The second issue is design of the beam. The longest length of beam required is 11 metres. Clearly it is not possible to get single timbers of this length and even if you could, working with something so massive would be pretty difficult. Some form of joining of timbers is therefore necessary and Barbera Jones’ book and online drawings gives guidance on how to do this, avoiding having joins that are within 600mm of each other for example. However, the foundation beam doesn’t have to act in quite the same way as the roof beam. The main structural issue, aside fom the dimensions of the timber, is bridging the span between the tyres which is best achieved by avoiding having any joins between the tyre pilars.
I have therefore divided the beam into smaller sections that correspond to where the car tyres are positioned and added in some extra pillars to provide additional, or wider, bearing points (as you can see in the picture) . That means the beam is divided into 13 sections, none of which is longer than 4.2 metres, and which I can make separately and then bolt together. As mentioned above, it should also make it more feasible to remove an element of the beam in future years if any problem with rot emerges.

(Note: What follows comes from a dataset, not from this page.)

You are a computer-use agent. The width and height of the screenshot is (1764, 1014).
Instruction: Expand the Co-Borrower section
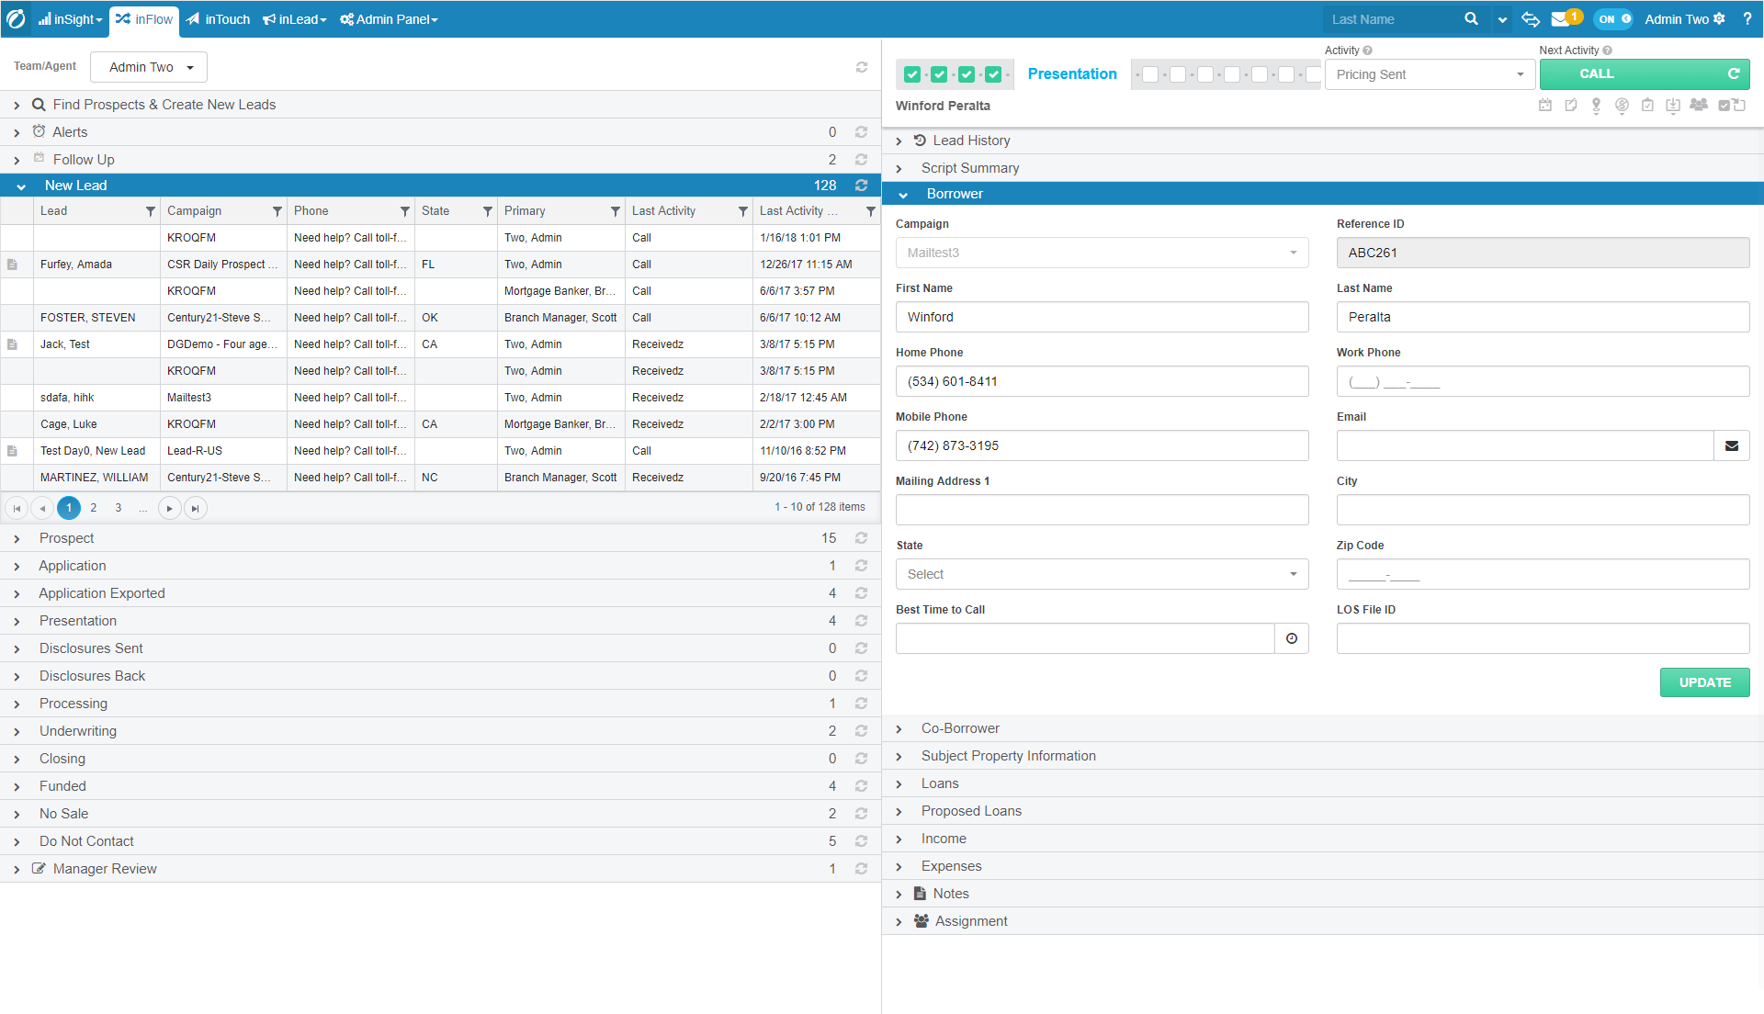[960, 728]
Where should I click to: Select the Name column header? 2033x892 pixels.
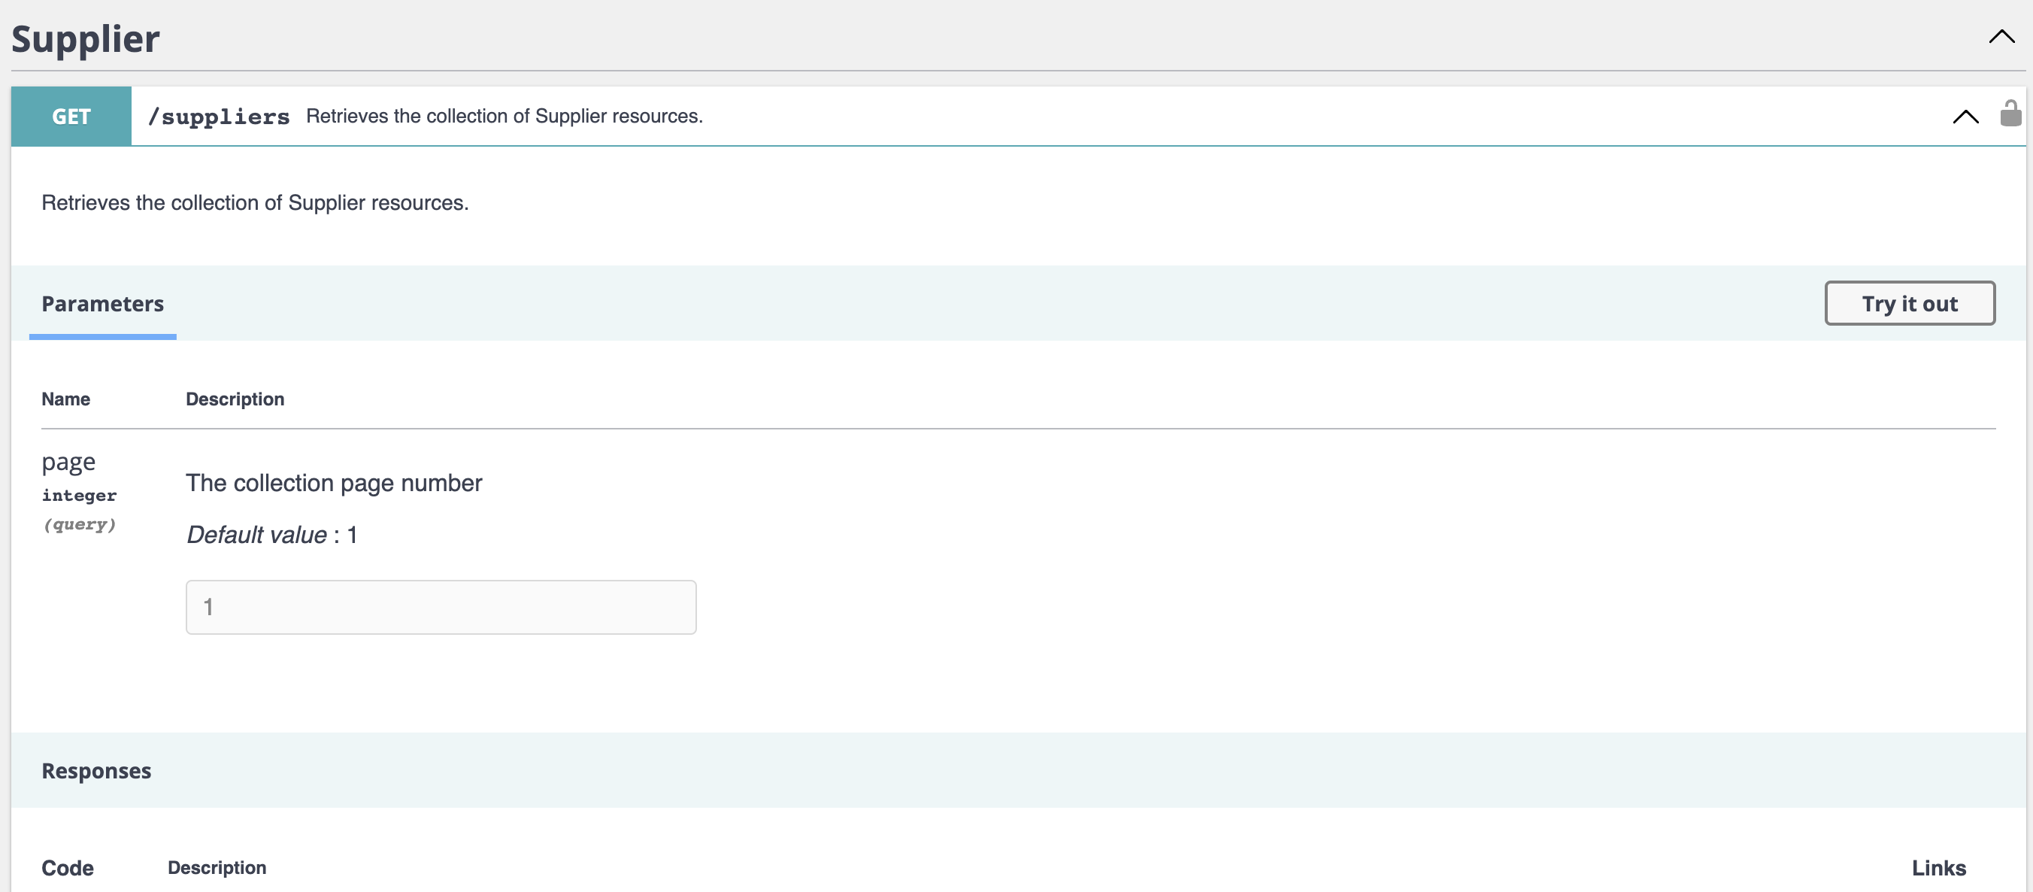66,399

So, I have now opened an account at Jewsons and got busy with a circular saw, hammer, nails and glue. I reckon there is about 40 hours of work ahead before then moving onto the base plate for the bales and then the slightly more complicated (but not quite as massive) roof ring beam. This is more complicated because it will have to take account of the positioning of the vertical window and door positioning posts and also because it will have to work as a single element from the perspective of spreading the roof load and distributing compression.
Once all that is complete, we face the tricky moment of devising a way to raise the roof beam onto scaffold supports, so we can then fix the roof timbers onto it and (probably) a temporary plastic or tarpaulin cover to provide weather protection which will allow us to do the straw work during the winter. The reason that we (probably) won’t be able to put the finished roof sheets on initially is that we need to have access to the top of the straw to drive hazel pins down into the wall.